Google launches an open-source version of its differential privacy library
Google today released an open-source version of the differential privacy library it uses to power some of its own core products. Developers will be able to take this library and build their own tools that can work with aggregate data without revealing personally identifiable information either inside or outside their companies.
"Whether you're a city planner, a small business owner, or a software developer, gaining useful insights from data can help make services work better and answer important questions," writes Miguel Guevara, a product manager in the company's Privacy and Data Protection Office. "But, without strong privacy protections, you risk losing the trust of your citizens, customers, and users. Differentially-private data analysis is a principled approach that enables organizations to learn from the majority of their data while simultaneously ensuring that those results do not allow any individual's data to be distinguished or re-identified."

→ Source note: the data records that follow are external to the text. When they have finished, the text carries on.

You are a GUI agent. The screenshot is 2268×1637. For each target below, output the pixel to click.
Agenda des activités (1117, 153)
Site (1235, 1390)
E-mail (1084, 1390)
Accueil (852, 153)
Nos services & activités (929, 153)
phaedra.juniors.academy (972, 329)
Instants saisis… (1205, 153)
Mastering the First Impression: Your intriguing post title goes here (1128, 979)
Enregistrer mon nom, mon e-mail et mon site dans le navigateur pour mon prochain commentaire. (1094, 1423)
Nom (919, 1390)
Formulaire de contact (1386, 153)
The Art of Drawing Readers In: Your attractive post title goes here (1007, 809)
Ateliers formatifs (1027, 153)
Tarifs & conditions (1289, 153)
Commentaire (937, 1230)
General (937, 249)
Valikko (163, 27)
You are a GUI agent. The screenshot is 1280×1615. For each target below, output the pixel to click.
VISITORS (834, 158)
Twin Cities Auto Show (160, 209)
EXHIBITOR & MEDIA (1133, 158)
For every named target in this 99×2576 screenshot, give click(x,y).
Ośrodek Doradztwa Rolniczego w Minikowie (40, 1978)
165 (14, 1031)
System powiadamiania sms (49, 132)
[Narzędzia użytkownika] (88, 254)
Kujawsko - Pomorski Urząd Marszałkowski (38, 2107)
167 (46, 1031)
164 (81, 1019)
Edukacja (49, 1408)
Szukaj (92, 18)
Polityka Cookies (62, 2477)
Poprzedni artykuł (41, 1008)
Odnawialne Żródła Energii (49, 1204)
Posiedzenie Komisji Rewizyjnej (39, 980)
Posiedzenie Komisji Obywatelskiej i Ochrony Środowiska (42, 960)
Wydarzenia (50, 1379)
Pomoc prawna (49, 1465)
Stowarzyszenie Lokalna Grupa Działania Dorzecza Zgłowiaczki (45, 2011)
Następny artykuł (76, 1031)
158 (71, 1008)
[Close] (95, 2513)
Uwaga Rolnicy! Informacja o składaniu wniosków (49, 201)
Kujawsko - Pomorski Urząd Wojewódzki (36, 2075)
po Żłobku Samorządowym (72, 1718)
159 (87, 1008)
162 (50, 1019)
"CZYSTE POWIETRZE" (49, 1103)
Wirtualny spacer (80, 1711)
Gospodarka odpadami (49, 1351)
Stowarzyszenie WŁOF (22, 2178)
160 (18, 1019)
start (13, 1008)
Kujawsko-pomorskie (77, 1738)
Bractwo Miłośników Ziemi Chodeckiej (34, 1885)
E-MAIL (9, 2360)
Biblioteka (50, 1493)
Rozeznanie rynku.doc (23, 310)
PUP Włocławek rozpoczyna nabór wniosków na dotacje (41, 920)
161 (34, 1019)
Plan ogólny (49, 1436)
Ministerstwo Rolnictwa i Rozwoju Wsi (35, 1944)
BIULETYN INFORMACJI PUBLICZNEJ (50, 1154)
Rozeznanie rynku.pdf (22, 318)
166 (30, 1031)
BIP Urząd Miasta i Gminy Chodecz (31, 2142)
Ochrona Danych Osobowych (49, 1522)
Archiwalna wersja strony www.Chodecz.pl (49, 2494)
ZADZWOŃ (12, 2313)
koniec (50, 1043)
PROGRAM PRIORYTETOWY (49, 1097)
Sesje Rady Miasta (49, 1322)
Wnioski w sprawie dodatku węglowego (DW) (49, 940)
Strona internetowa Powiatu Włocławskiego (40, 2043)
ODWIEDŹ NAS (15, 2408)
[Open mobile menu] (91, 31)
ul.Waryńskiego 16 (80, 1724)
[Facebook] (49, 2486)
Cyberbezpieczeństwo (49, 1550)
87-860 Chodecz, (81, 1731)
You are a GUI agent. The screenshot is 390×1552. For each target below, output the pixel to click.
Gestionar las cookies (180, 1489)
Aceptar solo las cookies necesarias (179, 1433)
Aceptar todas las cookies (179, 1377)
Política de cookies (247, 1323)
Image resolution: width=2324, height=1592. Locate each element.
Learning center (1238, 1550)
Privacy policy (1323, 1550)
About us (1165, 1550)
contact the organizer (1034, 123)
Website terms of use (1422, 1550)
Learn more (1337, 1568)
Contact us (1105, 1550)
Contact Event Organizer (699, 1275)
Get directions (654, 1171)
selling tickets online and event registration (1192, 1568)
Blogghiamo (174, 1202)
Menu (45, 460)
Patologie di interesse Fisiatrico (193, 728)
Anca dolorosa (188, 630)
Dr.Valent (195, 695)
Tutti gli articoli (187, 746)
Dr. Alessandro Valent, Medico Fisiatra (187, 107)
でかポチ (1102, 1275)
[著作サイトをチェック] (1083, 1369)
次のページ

As Google notes, the current version of the Apache-licensed C++ library focuses on features that are typically hard to build from scratch and includes many of the standard statistical functions that developers would need (think count, sum, mean, variance, etc.). The company also stresses that the the library includes an additional library for "rigorous testing" (because getting differential privacy right is hard), as well as a PostreSQL extension and a number of recipes to help developers get started.
These days, people often roll their eyes when they see 'Google' and 'privacy' in the same sentence. That's understandable (though I think there is considerable tension inside the company about this, too). In this case, however, this is unquestionably a useful tool for developers that will allow them and the users they serve to build tools that analyze personal data without compromising the privacy of the people whose data they are working with. Typically, building those takes some considerable expertise, to the point where they may either not build them or simply not bother to to include these privacy features. With a library like this, they have no excuse not to implement differential privacy.